> _Given request_:
Which lines of the material below contain the word "header"? Collect every such line in full, treating uppercase and lowercase as different.
........
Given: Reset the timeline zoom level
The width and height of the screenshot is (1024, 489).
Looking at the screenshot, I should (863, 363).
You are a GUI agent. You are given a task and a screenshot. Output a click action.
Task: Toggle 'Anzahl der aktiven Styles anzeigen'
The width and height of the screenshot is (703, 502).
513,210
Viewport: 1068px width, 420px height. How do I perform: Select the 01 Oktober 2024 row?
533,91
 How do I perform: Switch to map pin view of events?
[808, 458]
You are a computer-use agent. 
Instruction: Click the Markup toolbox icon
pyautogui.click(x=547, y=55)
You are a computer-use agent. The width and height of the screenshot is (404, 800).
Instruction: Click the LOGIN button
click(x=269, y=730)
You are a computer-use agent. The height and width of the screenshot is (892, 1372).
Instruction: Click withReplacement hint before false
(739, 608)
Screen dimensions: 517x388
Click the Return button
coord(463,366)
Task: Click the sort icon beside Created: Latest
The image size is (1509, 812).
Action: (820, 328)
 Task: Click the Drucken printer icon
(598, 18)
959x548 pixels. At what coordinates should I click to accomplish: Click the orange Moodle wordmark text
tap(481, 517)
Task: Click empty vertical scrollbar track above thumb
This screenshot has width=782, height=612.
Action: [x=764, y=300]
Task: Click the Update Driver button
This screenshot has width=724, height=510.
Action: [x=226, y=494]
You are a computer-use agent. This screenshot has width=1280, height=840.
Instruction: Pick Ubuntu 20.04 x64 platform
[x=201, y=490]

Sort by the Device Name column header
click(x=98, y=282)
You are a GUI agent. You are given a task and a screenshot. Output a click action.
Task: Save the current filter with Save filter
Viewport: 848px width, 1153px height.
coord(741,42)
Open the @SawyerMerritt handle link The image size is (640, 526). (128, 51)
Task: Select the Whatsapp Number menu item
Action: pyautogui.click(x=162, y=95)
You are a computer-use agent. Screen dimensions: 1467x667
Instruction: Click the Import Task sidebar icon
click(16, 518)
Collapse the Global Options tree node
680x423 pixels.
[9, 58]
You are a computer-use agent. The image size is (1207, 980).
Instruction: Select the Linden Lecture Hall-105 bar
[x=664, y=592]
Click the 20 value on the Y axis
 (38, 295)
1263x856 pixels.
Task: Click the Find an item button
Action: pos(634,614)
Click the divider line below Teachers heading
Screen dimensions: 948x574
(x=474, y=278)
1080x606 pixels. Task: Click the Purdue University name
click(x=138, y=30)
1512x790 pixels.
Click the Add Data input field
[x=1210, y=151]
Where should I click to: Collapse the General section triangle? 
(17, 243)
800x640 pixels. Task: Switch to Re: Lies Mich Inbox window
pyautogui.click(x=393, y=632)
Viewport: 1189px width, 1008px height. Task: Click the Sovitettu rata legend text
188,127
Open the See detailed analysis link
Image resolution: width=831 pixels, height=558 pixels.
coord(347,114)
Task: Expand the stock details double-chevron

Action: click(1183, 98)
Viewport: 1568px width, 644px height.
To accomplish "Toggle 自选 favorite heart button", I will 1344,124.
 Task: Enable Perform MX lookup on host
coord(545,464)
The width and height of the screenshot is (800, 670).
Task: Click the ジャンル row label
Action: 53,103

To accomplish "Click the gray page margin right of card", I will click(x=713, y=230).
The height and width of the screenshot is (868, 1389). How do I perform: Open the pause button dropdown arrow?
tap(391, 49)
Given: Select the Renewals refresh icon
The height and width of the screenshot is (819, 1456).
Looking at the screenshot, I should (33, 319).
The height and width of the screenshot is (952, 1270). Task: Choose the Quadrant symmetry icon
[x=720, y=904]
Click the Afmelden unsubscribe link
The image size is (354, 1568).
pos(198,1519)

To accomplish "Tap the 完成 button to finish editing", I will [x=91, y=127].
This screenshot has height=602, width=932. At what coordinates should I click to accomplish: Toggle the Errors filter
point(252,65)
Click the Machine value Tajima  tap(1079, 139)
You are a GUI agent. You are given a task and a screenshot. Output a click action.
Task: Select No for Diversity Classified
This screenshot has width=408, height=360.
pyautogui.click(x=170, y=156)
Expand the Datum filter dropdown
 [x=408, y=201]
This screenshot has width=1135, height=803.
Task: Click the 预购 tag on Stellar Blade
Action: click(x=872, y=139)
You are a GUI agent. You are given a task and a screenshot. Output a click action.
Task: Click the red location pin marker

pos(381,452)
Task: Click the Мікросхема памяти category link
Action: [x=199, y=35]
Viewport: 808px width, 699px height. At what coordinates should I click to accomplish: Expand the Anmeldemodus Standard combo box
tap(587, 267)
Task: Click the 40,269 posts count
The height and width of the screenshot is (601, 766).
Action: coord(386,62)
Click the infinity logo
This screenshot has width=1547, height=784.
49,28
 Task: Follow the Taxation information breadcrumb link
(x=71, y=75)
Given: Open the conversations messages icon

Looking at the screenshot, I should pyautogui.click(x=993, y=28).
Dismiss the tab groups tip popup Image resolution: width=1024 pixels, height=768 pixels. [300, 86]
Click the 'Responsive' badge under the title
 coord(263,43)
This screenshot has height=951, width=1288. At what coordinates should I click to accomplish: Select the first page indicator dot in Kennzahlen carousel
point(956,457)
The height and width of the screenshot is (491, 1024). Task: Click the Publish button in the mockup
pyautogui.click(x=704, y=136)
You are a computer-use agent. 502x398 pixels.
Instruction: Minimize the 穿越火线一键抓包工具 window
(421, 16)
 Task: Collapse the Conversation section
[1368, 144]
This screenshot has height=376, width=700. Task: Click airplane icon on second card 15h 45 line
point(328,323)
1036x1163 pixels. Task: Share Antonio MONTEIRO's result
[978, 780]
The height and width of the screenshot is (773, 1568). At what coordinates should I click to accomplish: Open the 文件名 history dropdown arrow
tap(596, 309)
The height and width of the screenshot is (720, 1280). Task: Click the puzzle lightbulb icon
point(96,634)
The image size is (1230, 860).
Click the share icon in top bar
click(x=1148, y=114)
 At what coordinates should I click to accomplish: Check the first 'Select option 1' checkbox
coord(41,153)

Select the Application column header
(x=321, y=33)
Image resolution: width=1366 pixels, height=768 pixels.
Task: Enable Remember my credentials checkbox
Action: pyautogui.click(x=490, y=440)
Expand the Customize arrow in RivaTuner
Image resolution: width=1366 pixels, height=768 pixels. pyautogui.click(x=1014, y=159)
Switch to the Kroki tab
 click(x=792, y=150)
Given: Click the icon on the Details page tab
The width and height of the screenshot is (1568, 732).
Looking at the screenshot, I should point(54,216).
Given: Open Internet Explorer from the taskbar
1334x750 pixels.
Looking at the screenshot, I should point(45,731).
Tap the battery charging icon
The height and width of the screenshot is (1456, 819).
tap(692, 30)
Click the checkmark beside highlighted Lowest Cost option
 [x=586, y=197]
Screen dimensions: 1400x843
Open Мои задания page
........
> _Worked solution_:
Sort by the Device Name column header
Select the Application column header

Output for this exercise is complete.